On 12/12/2017 at 1430 during document review an incident report from the 11/18/2017 event was reviewed. Staff M the Associate Director of Nursing was interviewed on 12/12/2017 at 1445. Staff M was queried if staff were encouraged to change assignments if there was a conflict between staff and a patient. Staff M replied "Absolutely we encourage staff to change assignments if there is a conflict ... (we) go as far as changing unit assignments if there is a conflict between a staff member and a patient." Staff M was then asked if during the event on 11/18/2017 between the patient (#1) and staff G should the patient assignment been changed if there was an ongoing conflict for the entire day. Staff M stated "yes. The staff (G) should have removed herself from the assignment and other staff members should have deescalated the situation ...it may not have escalated to point it did (an altercation) had the staff member reassigned the patient to another staff member."
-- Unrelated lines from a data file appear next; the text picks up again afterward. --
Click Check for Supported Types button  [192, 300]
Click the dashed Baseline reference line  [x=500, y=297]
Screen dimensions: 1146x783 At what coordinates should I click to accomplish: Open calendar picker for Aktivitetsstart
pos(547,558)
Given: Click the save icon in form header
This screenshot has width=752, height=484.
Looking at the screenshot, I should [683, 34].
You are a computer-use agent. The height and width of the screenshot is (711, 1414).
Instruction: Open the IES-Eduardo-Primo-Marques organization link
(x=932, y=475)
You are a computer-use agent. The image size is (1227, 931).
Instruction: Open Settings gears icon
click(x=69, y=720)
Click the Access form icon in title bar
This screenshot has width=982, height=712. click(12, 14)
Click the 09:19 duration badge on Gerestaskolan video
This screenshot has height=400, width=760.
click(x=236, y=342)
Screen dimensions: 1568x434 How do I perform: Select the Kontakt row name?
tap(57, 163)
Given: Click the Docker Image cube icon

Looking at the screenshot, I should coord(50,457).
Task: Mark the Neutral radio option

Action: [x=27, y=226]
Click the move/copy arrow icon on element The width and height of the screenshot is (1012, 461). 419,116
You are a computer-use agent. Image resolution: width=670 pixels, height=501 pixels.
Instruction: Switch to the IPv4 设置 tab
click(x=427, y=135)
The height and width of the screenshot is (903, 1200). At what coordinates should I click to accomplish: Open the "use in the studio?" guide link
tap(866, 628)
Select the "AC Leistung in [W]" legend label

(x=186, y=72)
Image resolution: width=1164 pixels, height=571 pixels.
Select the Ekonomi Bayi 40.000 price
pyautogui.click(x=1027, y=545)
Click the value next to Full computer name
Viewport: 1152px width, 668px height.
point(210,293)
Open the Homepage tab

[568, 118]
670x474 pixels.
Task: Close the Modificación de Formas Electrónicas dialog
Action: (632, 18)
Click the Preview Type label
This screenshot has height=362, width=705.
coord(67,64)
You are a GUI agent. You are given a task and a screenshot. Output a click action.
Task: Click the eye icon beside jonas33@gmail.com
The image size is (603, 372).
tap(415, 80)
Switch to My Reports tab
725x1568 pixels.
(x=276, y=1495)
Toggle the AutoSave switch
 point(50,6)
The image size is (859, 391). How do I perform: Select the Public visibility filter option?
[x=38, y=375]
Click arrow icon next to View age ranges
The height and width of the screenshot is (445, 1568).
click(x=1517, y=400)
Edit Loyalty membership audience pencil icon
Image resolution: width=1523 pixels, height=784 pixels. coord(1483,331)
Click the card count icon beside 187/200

Further review of the incident report showed the incident was opened for event reporting on 11/18/2017 at 2303. According to report seven employees reporting on the incident event failed follow policy for reporting incidents. According to the policy "unusual incidents and the reporting process involving patients" dated 4/29/2015, p. 5, section V, subsection c, states "Immediately report, verbally and in writing, any apparent or suspected rights violations to the Hospital Director and to the ORR (office of recipient rights)." According to the incident report four employees reported on 11/30/2017, one employee reported on 12/3/2017, and a final employee reported on 12/10/2017. The supervisor's review was conducted on 11/28/2017 prior to all reporting being completed. Staff M was interviewed on 12/12/2017 at 1530. Staff M was queried as to what the expectation was for employees to report when an incident occurs with a patient. Staff M stated "employees are to document an incident prior to leaving for their shift." Staff M was then asked to explain why the incident report was opened on 11/18/2017 at 2303 on the date of the incident and six employees did not report until after the supervisor's review had been completed on 11/28/2017. Staff M was then shown the supervisor's review stating "I was not present for the actual incident, I heard a commotion and went to the dayroom. The particular patient was not able to be redirected on that day several people had tried to establish a rapport with the particular patient and had been unable too." Staff M was asked if documentation could be provided showing the staff attempts to redirect or establish a rapport with the patient. Staff M stated "no." Staff M was then asked how the supervisor's review could be completed without any other documentation by staff involved in the incident. Staff M responded "that's a good question." Staff M was then asked if the patient (#1) had been involved in any incidents in which the patient showed being the initiator of physical aggression in physical altercation. Staff M replied "no ...the patient (#1) was verbally aggressive at many times but was never documented as being physically aggressive unless in the response to physical aggression by another person."